La vida es una sucesión de elecciones. A medida que crecemos, el mundo nos propone más responsabilidades y estás, decisiones que tomar. A menudo solo vemos una opción, ya sea por la presión de las modas y costumbres del momento o porque no encontramos ninguna razón para tomar otro camino o porque estamos totalmente seguros de lo que hacemos.
En nuestra niñez las elecciones son tomadas por los mayores, que ropa usar, donde ir, a que hora me acuesto, a que colegio iré, etc. En nuestra adolescencia queremos elegir nuestra vida y nos rebelamos, solemos elegir lo contrario a lo de los mayores y creemos ser libres aunque las modas y el grupo que nos rodea sea un fuerte condicionante. Debemos decidir que carrera seguir, como me voy a diferenciar, a quien le gustaré y otras elecciones que traen consigo sus consecuencias.
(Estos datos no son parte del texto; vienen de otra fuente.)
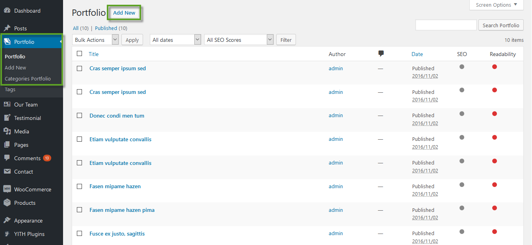Click the Appearance paintbrush icon
The height and width of the screenshot is (245, 532).
(7, 221)
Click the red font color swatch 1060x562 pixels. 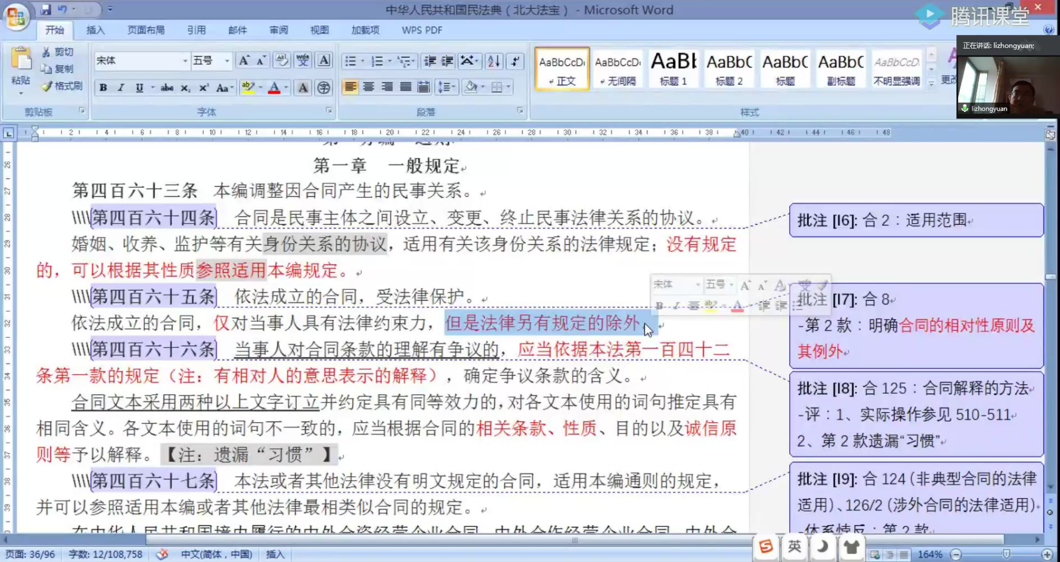274,88

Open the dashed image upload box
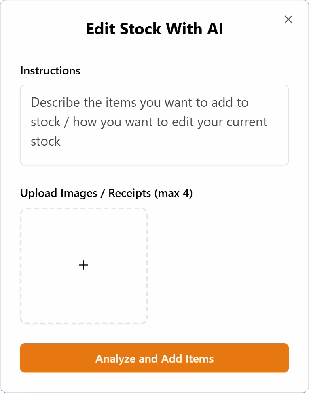pyautogui.click(x=84, y=266)
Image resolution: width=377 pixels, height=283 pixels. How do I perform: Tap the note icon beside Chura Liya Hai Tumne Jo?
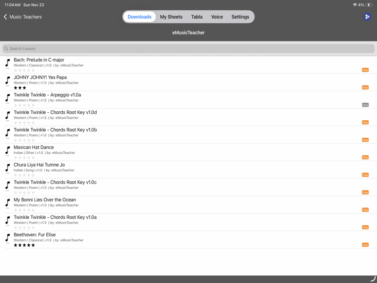(8, 167)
La vida continua dándonos opciones y debemos elegir o dejar que el suceder traiga lo mejor para nosotros. Esto de por sí es una elección, o tomamos la responsabilidad de diferenciar las cosas y decidir que camino seguir o aceptamos los acontecimientos. Toda elección trae siempre consigo un resultado, a veces es el esperado y otras no, pero siempre será la realidad del ahora.
Nuestros estados de conciencia determinaran que elección tomamos, es por esto que importa tanto el momento en que se decide. Un estado negativo de la mente o la emoción nunca será el instante correcto, al serenarnos veremos aparece otras opciones. Una mente clara y un corazón abierto son un buen principio para el porvenir desatado con nuestra elección.
Causa y efecto, elección y resultado van trazando el camino recorrido. Nunca se fracasa, solo se cosechan las consecuencias de nuestras elecciones. Decidamos vivir una vida plena y basada en valores positivos, ampliemos nuestra conciencia ayudémonos unos a otros a vivir en armonía.